If I had a current license from another State I could get a 90 license for Georgia. I’ve had licenses in Pennsylvania, Maryland, and Ohio. Those to are inactive. What might you expect? I never expected I’d be needed to work again as a therapist.
To get reinstated in Georgia, among a pile of documentation, I’ve got to have 30 hours of continuing education units. So, I pause each day, to find a class I can take to earn the hours. It is mind numbing.
I thought I’d simply hunker down and knock out the hours. That’s was until I began knocking out the hours. Some folks might enjoy online learning and it is okay to me in small doses.
Yesterday, I listened to a lecture that held within it mistakes and significant elements that were over looked. Of course, I couldn’t respond to the speaker, the lecture wasn’t live and I’m sure he is busy taking care of patients at his hospital. Turns out I know the hospital where he works very well even if I don’t know the physician that presented the lecture. All I could do was take the exam at the end and download another CEU for my submission in pursuit of my reinstatement.
By the time I complete all the work to re-active my Georgia license I expect the crush of Covid-19 patients will have subsided, at least the current wave.
In the meantime, I plod along with the submission process. Once it is completed and my license reactivated you can bet I’ll keep it current.

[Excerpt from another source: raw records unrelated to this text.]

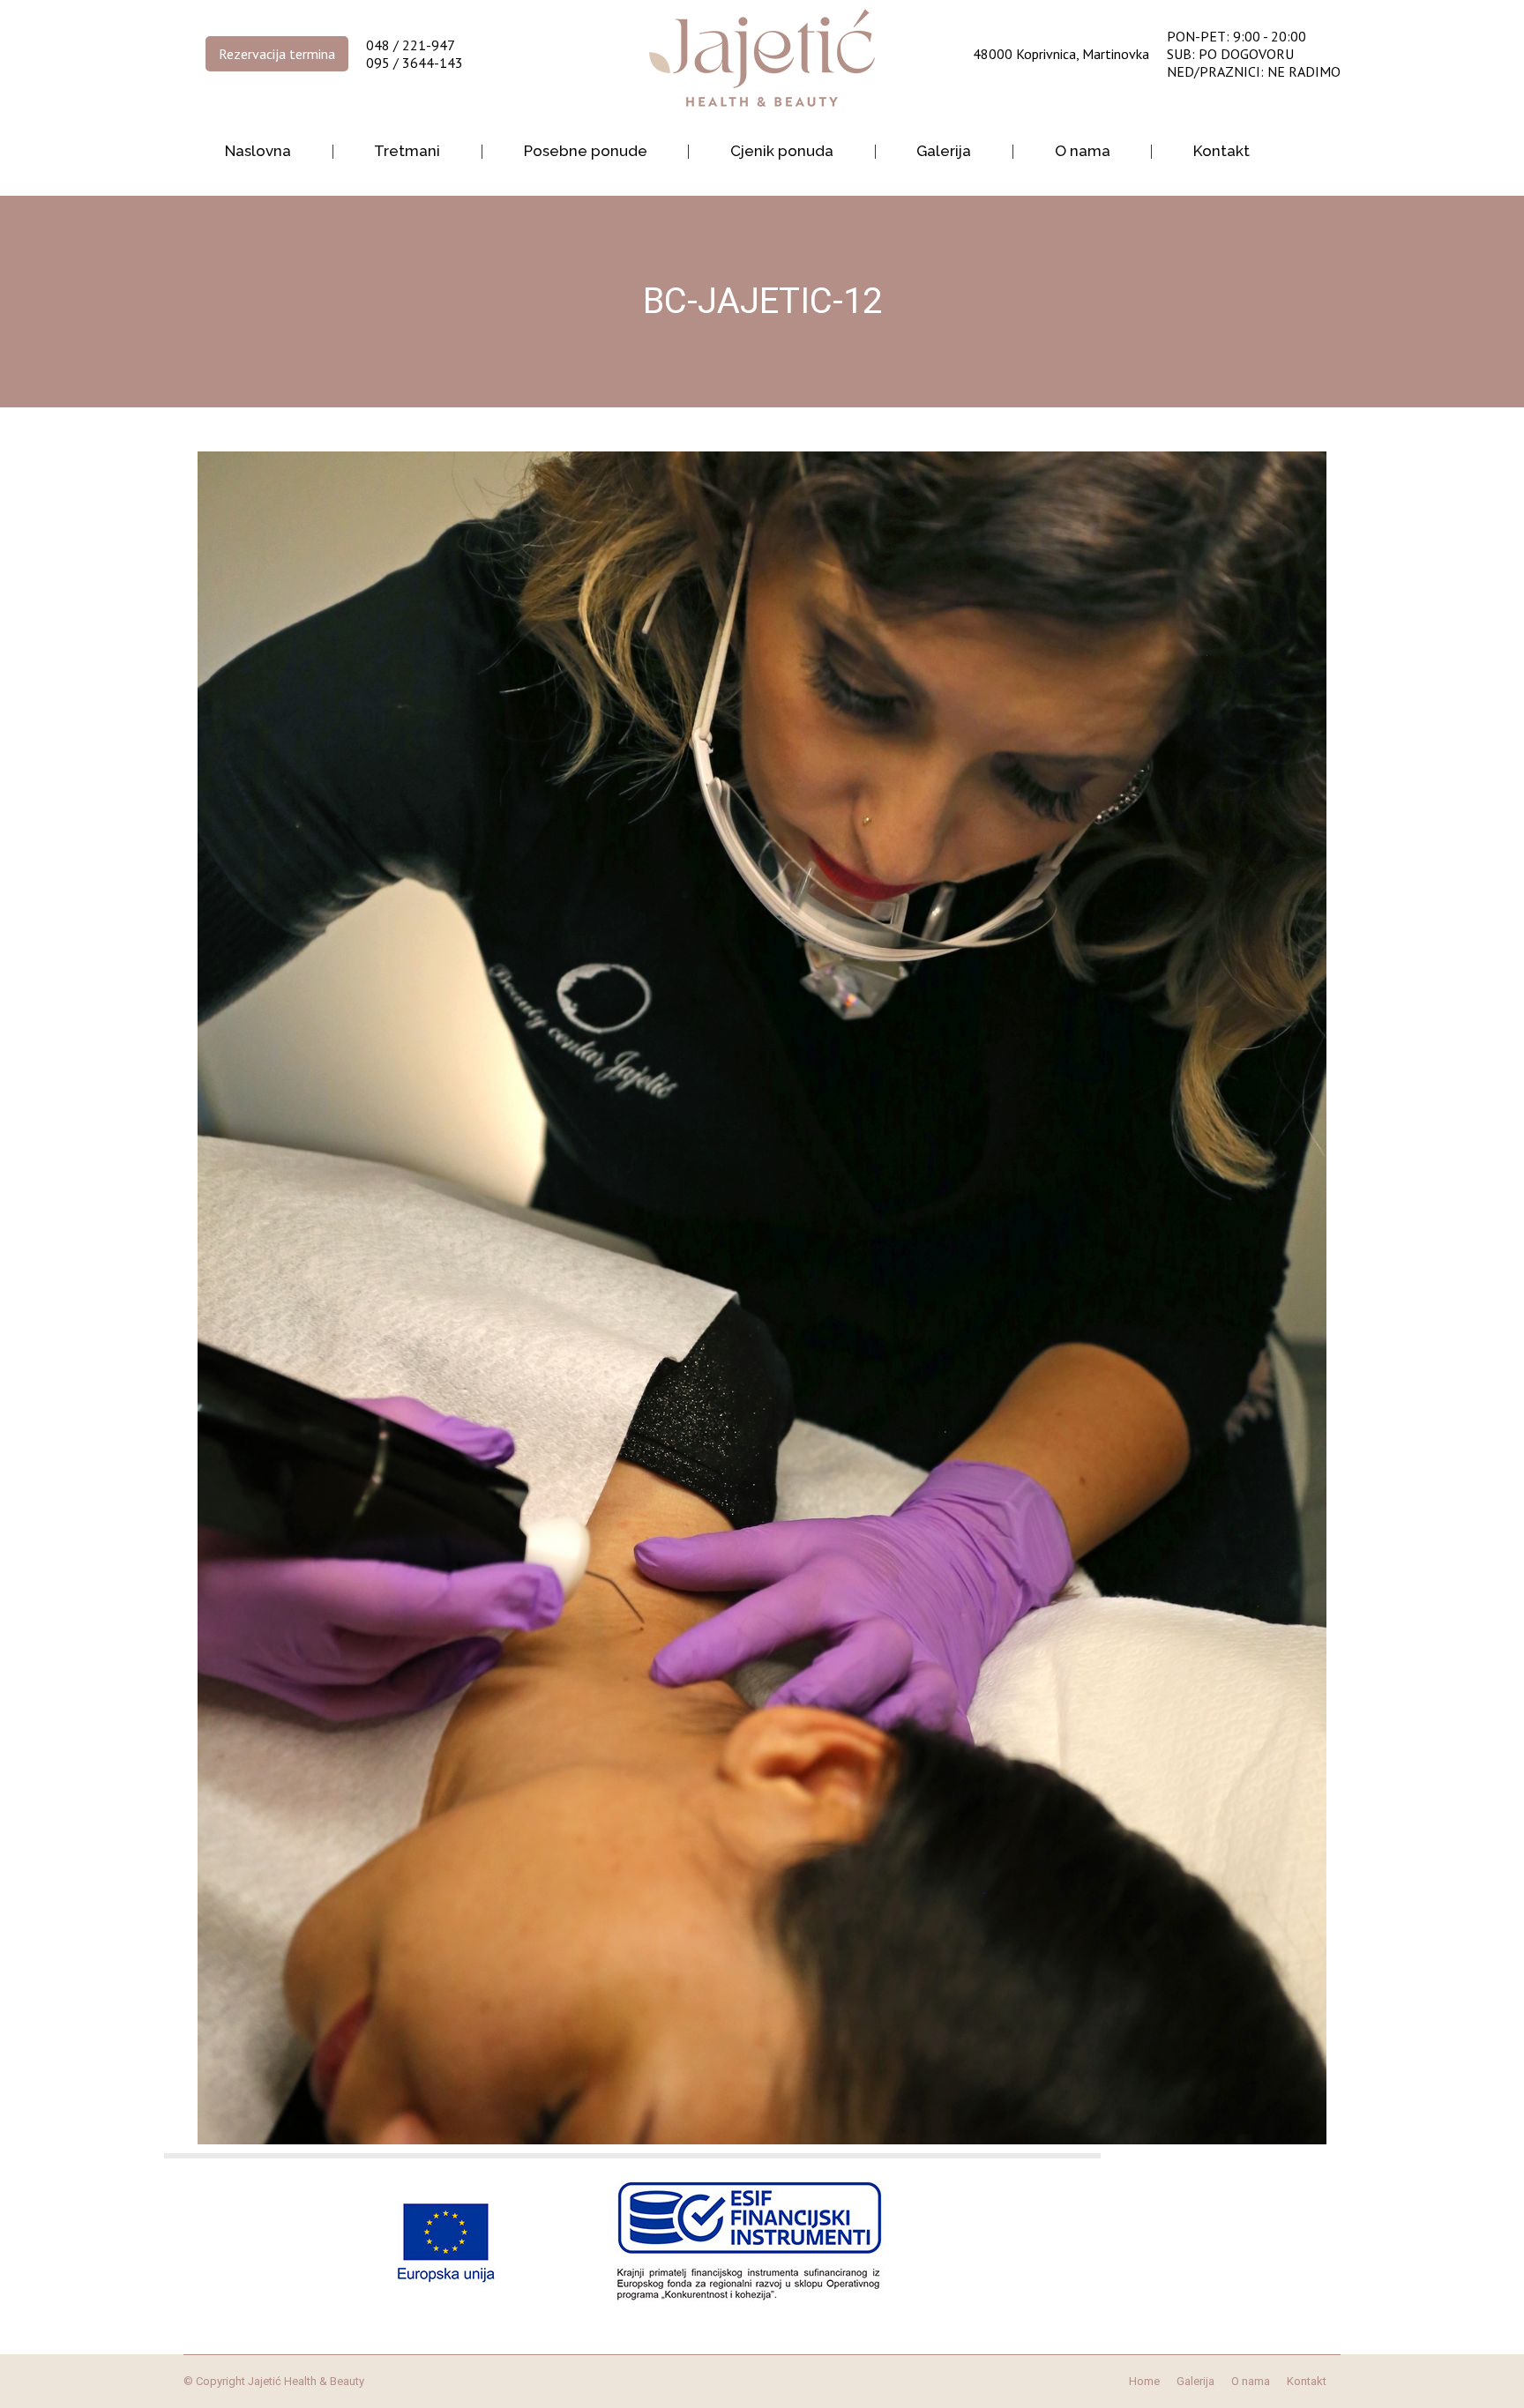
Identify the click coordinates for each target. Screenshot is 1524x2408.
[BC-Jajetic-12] (762, 1297)
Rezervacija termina (277, 54)
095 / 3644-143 (414, 62)
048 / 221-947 (410, 45)
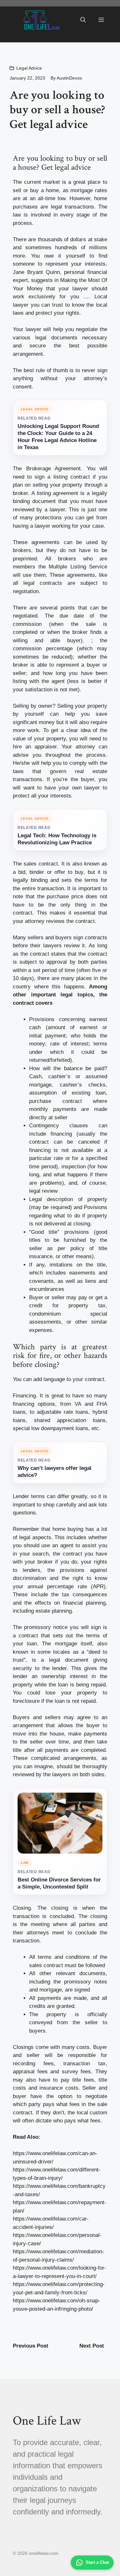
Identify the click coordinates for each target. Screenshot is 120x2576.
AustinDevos (69, 78)
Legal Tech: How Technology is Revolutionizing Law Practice (57, 839)
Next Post (91, 2346)
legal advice (73, 167)
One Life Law (47, 2420)
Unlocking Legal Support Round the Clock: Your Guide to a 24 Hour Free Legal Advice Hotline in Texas (58, 436)
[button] (83, 20)
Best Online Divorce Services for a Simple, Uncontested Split (59, 1883)
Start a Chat (97, 2562)
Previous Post (30, 2346)
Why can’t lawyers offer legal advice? (55, 1471)
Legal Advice (29, 68)
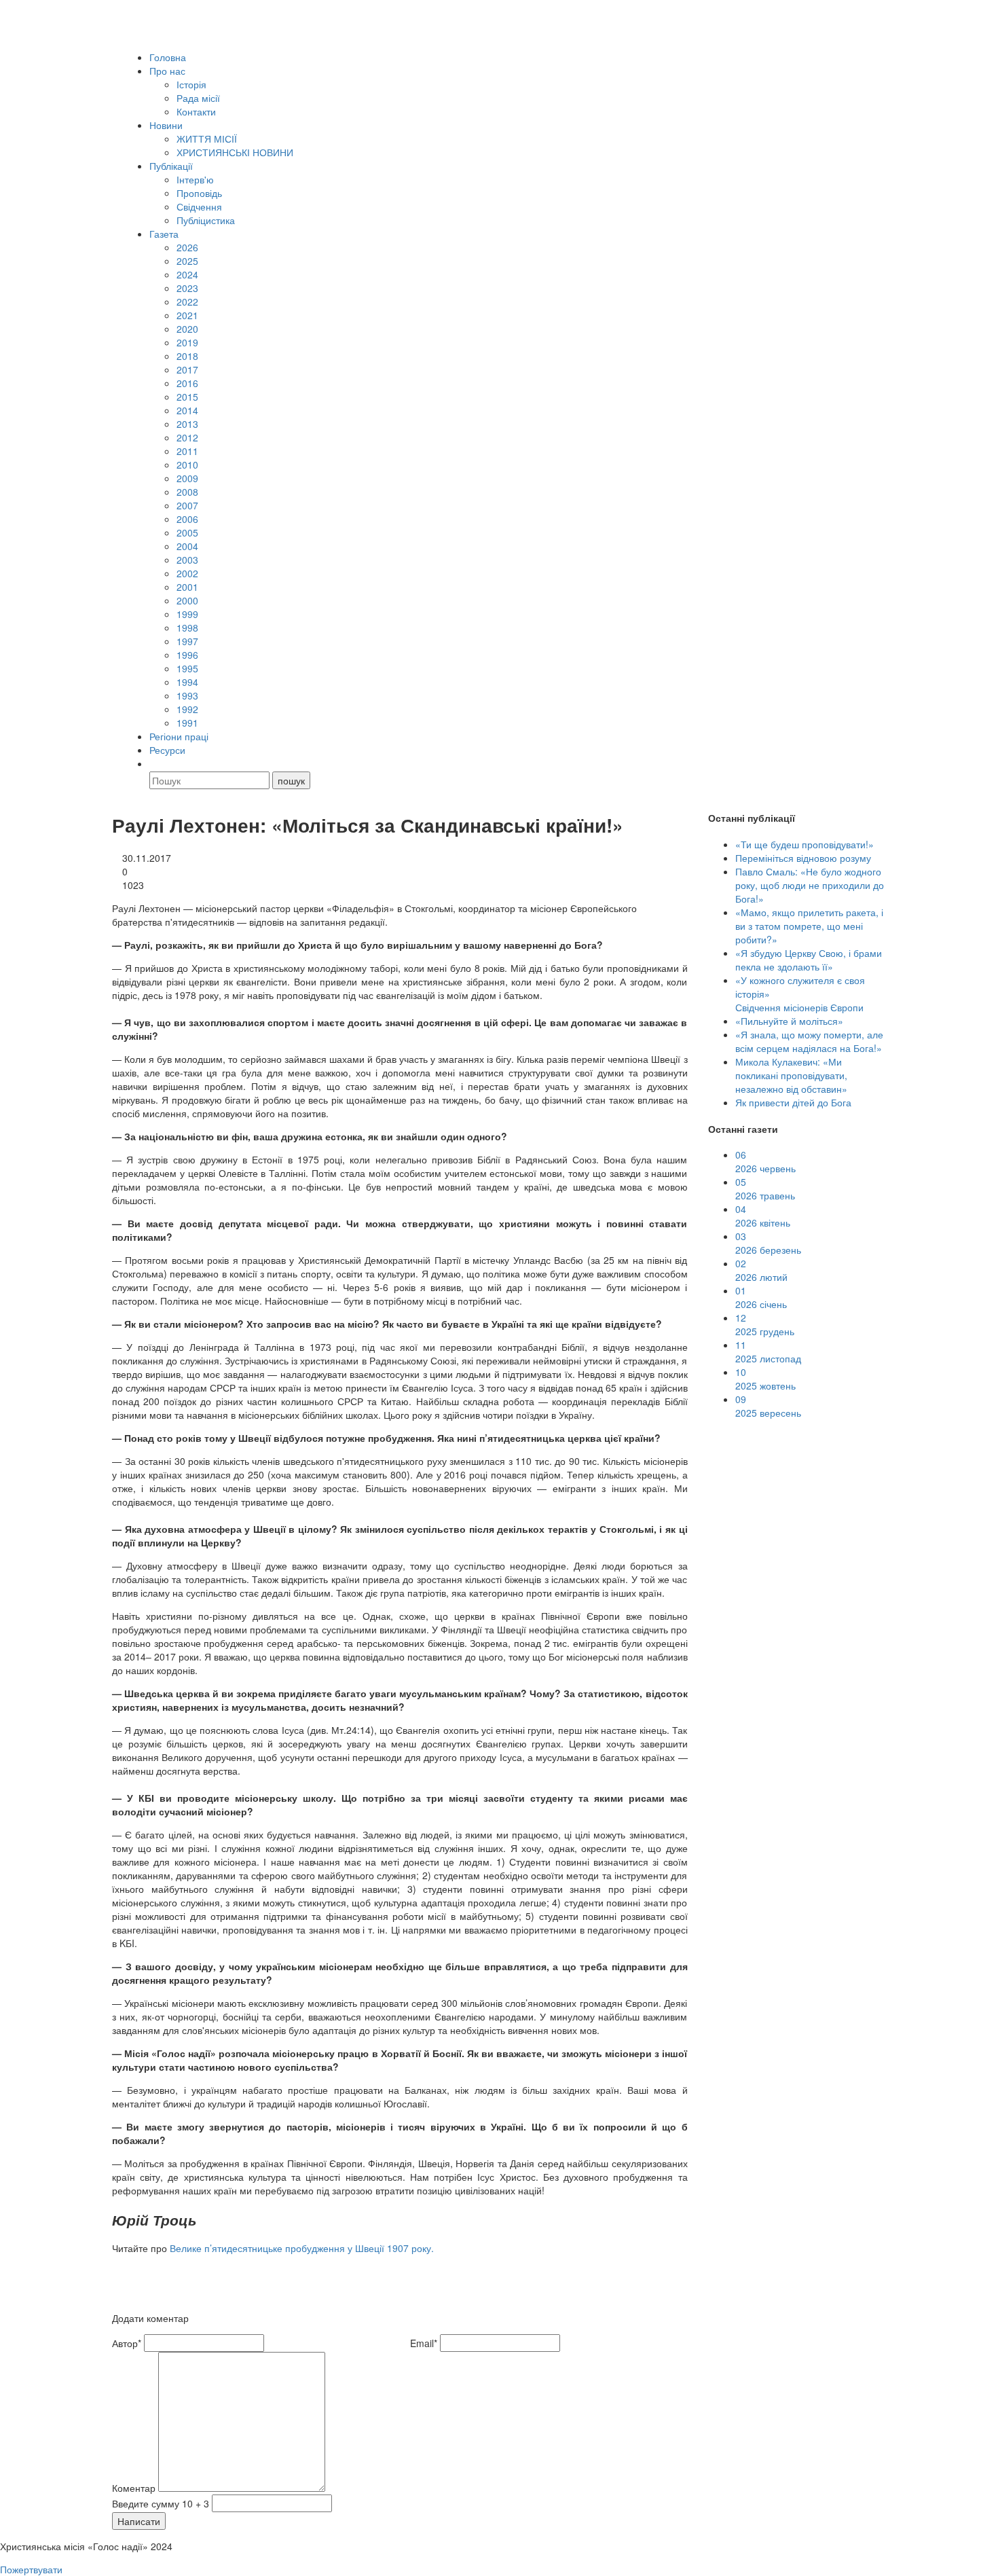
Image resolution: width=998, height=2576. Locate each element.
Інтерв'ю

I’ll look for part time work as a therapist to keep my clinical skills share.
Oh, that lecture from yesterday, you might wonder whether I truly know what I’m talking about regarding the errors during the lecture and the missed important notes he overlooked in his presentation. Turns out I help designed the methods and apparatus he was referring to, have patents on it, and published numerous papers in peer-reviewed journals on the subject.
Thankfully, the sun is shining and I can get outside to do things to reduce my frustration.